22 thoughts on “Mid-week Catch-up…

  1. Laura says:

    I’m not a big fan of Oxford (having lived there for three years) but you hit the best bits – I love Blackwell’s and the church cafe by the Rad Cam!

    • AnnaBookBel says:

      I lived in Cambridge as a townie for several years and hugely preferred it to Oxford. That cafe’s the best place for good cake and a view.

    • Rebecca Foster says:

      Ha ha, Annabel and I were debating the respective merits of Oxford and Cambridge — she’s lived in/near both, and loved Cambridge. I’ve only been to Cambridge once and felt like there was little to do there as a visitor (maybe living there is different), whereas I’ve been to Oxford a zillion times: during my year abroad I did private theology tutorials at a retired prof’s house; I occasionally go to bookish events there like the literary festival; every time American friends visit they want to go the Eagle and Child, where the food is TERRIBLE.
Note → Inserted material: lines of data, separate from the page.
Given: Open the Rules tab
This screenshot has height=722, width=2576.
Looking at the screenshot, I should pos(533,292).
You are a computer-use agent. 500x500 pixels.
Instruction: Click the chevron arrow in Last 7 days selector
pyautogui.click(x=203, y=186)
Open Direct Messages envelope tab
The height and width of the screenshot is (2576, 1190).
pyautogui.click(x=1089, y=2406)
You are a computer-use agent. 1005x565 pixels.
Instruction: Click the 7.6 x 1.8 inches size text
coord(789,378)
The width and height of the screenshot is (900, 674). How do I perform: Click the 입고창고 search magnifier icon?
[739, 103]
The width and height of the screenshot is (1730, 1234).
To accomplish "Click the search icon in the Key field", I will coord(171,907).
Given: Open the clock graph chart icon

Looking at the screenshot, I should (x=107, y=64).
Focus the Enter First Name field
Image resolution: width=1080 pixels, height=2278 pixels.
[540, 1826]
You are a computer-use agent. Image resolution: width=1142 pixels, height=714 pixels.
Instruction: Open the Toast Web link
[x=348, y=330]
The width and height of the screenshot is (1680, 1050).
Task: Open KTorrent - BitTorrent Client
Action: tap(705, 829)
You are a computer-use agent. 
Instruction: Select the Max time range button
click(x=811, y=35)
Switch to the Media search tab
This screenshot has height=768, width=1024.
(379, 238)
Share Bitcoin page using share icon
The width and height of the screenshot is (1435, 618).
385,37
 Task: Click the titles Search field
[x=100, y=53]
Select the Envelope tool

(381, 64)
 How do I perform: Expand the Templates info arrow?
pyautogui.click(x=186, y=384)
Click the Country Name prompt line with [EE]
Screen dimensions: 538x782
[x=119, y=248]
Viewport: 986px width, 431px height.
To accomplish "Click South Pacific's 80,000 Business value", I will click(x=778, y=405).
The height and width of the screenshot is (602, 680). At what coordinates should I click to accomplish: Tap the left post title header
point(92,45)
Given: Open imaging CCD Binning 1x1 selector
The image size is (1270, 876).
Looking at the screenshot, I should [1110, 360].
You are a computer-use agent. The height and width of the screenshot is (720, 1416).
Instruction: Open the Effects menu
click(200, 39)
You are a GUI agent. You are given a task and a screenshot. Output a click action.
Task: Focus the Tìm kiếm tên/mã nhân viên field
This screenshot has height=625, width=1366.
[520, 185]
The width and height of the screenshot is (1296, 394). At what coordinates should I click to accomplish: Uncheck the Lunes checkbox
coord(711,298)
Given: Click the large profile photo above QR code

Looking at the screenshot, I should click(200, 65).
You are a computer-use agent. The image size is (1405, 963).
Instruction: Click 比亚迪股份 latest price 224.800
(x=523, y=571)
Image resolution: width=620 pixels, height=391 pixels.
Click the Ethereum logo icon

        • AnnaBookBel says:

          I liked Cambridge’s compactness, loads of great pubs, nicer theatres/gig venues, the river running through it, the Folk Festival, it’s strange microclimate, the book stall on the market, and fewer tour groups going around. I’m sure it’s changed since I left though! 🙂

      • Laura says:

        Ha, see my reply to Annabel 🙂 I found Cambridge much more liveable than Oxford, and I liked the fenland and the Backs. I grew up in the Cotswolds so Oxford just felt like a knock-off version!

        • Laura says:

          PS The Scott Polar Museum (now renamed I think) and the Archaeology and Anthropology Museum are both little Cambridge gems, & the Fitz is obviously also good.

  2. MarinaSofia says:

    Quite, quite envious. I’ll be going to Oxford one of the Bank Holiday weekend days to show it to my older son (but he’s already keen on Cambridge…). But I live close to it, so always happy to meet up in Oxford with any of you lovely people!

  3. Elle says:

    God I love that Oxfam bookshop. (Assuming it’s the one near the Ashmo on St Giles, right across from John’s?) Got all my paperback Faulkners there.

    • AnnaBookBel says:

      That’s the one. It was rather busy yesterday afternoon which made browsing a little crowded – else I would have surely bought more.

  4. Jenny says:

    Love Oxford and Cambridge, in different ways! Really enjoyed the John Lahr biography, still have the original Penguin!

  5. Liz Dexter says:

    How absolutely lovely! I loved The World’s Wife when I borrowed it from Ali a few years ago. Happy days! I like Oxford because of the Museum of Natural History, one of my fave places ever, and dislike Cambridge because I had the most horrible interview for University there, and then my husband had to make himself redundant (like a wasp!) by moving his office there a few years back!